▶ **Data provided**
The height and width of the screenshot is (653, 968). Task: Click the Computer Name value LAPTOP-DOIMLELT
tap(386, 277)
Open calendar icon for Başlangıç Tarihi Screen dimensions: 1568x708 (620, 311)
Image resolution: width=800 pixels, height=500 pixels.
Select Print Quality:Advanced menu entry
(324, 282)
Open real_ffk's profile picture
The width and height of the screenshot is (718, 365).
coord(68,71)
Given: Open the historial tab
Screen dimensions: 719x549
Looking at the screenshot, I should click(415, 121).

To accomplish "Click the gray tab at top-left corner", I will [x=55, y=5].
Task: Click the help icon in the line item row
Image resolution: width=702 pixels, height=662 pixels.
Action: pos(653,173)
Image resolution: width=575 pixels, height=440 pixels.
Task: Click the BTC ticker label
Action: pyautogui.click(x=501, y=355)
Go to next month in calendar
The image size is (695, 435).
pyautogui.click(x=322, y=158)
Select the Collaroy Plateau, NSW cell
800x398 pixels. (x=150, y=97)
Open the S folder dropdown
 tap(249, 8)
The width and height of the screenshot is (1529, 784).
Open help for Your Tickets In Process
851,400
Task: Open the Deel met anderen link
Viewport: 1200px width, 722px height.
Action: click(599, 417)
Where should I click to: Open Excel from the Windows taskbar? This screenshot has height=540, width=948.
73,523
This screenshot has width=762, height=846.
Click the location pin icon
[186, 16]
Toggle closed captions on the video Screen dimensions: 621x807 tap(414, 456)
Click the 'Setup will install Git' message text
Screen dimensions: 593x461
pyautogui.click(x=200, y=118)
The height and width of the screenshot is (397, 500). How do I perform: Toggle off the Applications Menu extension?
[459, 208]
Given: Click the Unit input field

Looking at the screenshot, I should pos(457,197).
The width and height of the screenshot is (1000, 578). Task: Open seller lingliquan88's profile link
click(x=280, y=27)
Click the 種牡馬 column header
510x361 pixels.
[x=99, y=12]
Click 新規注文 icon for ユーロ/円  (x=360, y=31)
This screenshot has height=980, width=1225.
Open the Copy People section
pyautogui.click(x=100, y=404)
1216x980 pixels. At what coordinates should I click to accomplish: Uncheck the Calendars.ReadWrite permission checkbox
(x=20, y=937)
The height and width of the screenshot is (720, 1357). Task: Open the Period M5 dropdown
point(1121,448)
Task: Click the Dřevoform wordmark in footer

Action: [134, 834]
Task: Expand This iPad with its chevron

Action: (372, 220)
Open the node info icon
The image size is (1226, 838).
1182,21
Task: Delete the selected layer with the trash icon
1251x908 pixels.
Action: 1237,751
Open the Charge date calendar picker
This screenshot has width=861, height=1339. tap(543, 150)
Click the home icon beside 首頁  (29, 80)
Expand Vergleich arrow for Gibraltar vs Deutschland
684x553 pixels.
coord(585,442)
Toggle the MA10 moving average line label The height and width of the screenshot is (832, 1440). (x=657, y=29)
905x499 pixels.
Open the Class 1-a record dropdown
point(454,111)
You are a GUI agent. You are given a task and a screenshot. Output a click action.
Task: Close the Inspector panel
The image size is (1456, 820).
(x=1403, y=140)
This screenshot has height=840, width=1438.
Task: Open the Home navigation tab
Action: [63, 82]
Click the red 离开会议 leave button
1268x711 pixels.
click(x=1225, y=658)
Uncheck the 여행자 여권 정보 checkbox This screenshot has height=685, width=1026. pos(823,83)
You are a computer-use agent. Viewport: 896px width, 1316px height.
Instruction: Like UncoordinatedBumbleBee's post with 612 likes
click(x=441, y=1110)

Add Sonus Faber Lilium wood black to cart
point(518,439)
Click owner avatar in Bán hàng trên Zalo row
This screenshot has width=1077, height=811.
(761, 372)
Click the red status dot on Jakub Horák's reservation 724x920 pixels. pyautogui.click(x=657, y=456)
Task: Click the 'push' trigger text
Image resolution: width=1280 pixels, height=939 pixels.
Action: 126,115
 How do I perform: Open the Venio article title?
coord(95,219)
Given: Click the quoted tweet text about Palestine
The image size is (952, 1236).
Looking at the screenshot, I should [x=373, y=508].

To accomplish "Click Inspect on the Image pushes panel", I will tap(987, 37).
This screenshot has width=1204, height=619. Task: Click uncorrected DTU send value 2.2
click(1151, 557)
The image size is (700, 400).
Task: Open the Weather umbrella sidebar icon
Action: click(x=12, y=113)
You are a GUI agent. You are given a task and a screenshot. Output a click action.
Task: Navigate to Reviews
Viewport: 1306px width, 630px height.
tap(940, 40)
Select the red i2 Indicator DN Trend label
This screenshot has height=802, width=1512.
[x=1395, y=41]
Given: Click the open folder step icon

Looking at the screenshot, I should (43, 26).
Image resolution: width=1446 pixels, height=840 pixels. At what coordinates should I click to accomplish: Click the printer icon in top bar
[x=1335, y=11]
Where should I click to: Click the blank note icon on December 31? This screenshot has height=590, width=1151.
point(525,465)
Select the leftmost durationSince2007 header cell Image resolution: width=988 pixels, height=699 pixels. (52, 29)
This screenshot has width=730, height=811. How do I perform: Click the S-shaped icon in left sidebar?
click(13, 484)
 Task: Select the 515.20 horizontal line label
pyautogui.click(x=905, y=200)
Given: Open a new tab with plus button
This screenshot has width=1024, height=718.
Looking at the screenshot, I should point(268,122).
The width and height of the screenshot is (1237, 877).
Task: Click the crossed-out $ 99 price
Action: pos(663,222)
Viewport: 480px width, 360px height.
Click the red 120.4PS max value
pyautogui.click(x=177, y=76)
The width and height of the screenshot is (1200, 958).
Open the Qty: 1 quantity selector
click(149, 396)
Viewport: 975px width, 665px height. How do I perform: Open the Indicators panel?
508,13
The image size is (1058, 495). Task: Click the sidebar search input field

▶ **Work item**
Retype all of the material above with every character intact.

▶ **Task result**
The height and width of the screenshot is (653, 968). Task: Click the Computer Name value LAPTOP-DOIMLELT
tap(386, 277)
Open calendar icon for Başlangıç Tarihi Screen dimensions: 1568x708 (620, 311)
Image resolution: width=800 pixels, height=500 pixels.
Select Print Quality:Advanced menu entry
(324, 282)
Open real_ffk's profile picture
The width and height of the screenshot is (718, 365).
coord(68,71)
Given: Open the historial tab
Screen dimensions: 719x549
Looking at the screenshot, I should click(415, 121).

To accomplish "Click the gray tab at top-left corner", I will [x=55, y=5].
Task: Click the help icon in the line item row
Image resolution: width=702 pixels, height=662 pixels.
Action: pos(653,173)
Image resolution: width=575 pixels, height=440 pixels.
Task: Click the BTC ticker label
Action: pyautogui.click(x=501, y=355)
Go to next month in calendar
The image size is (695, 435).
pyautogui.click(x=322, y=158)
Select the Collaroy Plateau, NSW cell
800x398 pixels. (x=150, y=97)
Open the S folder dropdown
 tap(249, 8)
The width and height of the screenshot is (1529, 784).
Open help for Your Tickets In Process
851,400
Task: Open the Deel met anderen link
Viewport: 1200px width, 722px height.
Action: click(599, 417)
Where should I click to: Open Excel from the Windows taskbar? This screenshot has height=540, width=948.
73,523
This screenshot has width=762, height=846.
Click the location pin icon
[186, 16]
Toggle closed captions on the video Screen dimensions: 621x807 tap(414, 456)
Click the 'Setup will install Git' message text
Screen dimensions: 593x461
pyautogui.click(x=200, y=118)
The height and width of the screenshot is (397, 500). How do I perform: Toggle off the Applications Menu extension?
[459, 208]
Given: Click the Unit input field

Looking at the screenshot, I should pos(457,197).
The width and height of the screenshot is (1000, 578). Task: Open seller lingliquan88's profile link
click(x=280, y=27)
Click the 種牡馬 column header
510x361 pixels.
[x=99, y=12]
Click 新規注文 icon for ユーロ/円  (x=360, y=31)
This screenshot has height=980, width=1225.
Open the Copy People section
pyautogui.click(x=100, y=404)
1216x980 pixels. At what coordinates should I click to accomplish: Uncheck the Calendars.ReadWrite permission checkbox
(x=20, y=937)
The height and width of the screenshot is (720, 1357). Task: Open the Period M5 dropdown
point(1121,448)
Task: Click the Dřevoform wordmark in footer

Action: [134, 834]
Task: Expand This iPad with its chevron

Action: (372, 220)
Open the node info icon
The image size is (1226, 838).
1182,21
Task: Delete the selected layer with the trash icon
1251x908 pixels.
Action: 1237,751
Open the Charge date calendar picker
This screenshot has width=861, height=1339. tap(543, 150)
Click the home icon beside 首頁  (29, 80)
Expand Vergleich arrow for Gibraltar vs Deutschland
684x553 pixels.
coord(585,442)
Toggle the MA10 moving average line label The height and width of the screenshot is (832, 1440). (x=657, y=29)
905x499 pixels.
Open the Class 1-a record dropdown
point(454,111)
You are a GUI agent. You are given a task and a screenshot. Output a click action.
Task: Close the Inspector panel
The image size is (1456, 820).
(x=1403, y=140)
This screenshot has height=840, width=1438.
Task: Open the Home navigation tab
Action: [63, 82]
Click the red 离开会议 leave button
1268x711 pixels.
click(x=1225, y=658)
Uncheck the 여행자 여권 정보 checkbox This screenshot has height=685, width=1026. pos(823,83)
You are a computer-use agent. Viewport: 896px width, 1316px height.
Instruction: Like UncoordinatedBumbleBee's post with 612 likes
click(x=441, y=1110)

Add Sonus Faber Lilium wood black to cart
point(518,439)
Click owner avatar in Bán hàng trên Zalo row
This screenshot has width=1077, height=811.
(761, 372)
Click the red status dot on Jakub Horák's reservation 724x920 pixels. pyautogui.click(x=657, y=456)
Task: Click the 'push' trigger text
Image resolution: width=1280 pixels, height=939 pixels.
Action: 126,115
 How do I perform: Open the Venio article title?
coord(95,219)
Given: Click the quoted tweet text about Palestine
The image size is (952, 1236).
Looking at the screenshot, I should [x=373, y=508].

To accomplish "Click Inspect on the Image pushes panel", I will tap(987, 37).
This screenshot has width=1204, height=619. Task: Click uncorrected DTU send value 2.2
click(1151, 557)
The image size is (700, 400).
Task: Open the Weather umbrella sidebar icon
Action: click(x=12, y=113)
You are a GUI agent. You are given a task and a screenshot. Output a click action.
Task: Navigate to Reviews
Viewport: 1306px width, 630px height.
tap(940, 40)
Select the red i2 Indicator DN Trend label
This screenshot has height=802, width=1512.
[x=1395, y=41]
Given: Click the open folder step icon

Looking at the screenshot, I should (43, 26).
Image resolution: width=1446 pixels, height=840 pixels. At what coordinates should I click to accomplish: Click the printer icon in top bar
[x=1335, y=11]
Where should I click to: Click the blank note icon on December 31? This screenshot has height=590, width=1151.
point(525,465)
Select the leftmost durationSince2007 header cell Image resolution: width=988 pixels, height=699 pixels. (52, 29)
This screenshot has width=730, height=811. How do I perform: Click the S-shaped icon in left sidebar?
click(13, 484)
 Task: Select the 515.20 horizontal line label
pyautogui.click(x=905, y=200)
Given: Open a new tab with plus button
This screenshot has width=1024, height=718.
Looking at the screenshot, I should point(268,122).
The width and height of the screenshot is (1237, 877).
Task: Click the crossed-out $ 99 price
Action: pos(663,222)
Viewport: 480px width, 360px height.
Click the red 120.4PS max value
pyautogui.click(x=177, y=76)
The width and height of the screenshot is (1200, 958).
Open the Qty: 1 quantity selector
click(149, 396)
Viewport: 975px width, 665px height. How do I perform: Open the Indicators panel?
508,13
The image size is (1058, 495). Task: Click the sidebar search input field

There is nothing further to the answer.